What needs to be done
Take the line containing "Screen dimensions: 640x1100" and every line after it to the end of the data, and write them out exactly as they appear.

---- Dataset

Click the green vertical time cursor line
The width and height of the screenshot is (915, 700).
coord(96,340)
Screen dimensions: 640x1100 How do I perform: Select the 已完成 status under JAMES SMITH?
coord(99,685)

--------

Answer section
Screen dimensions: 640x1100 How do I perform: Select the 已完成 status under JAMES SMITH?
coord(99,685)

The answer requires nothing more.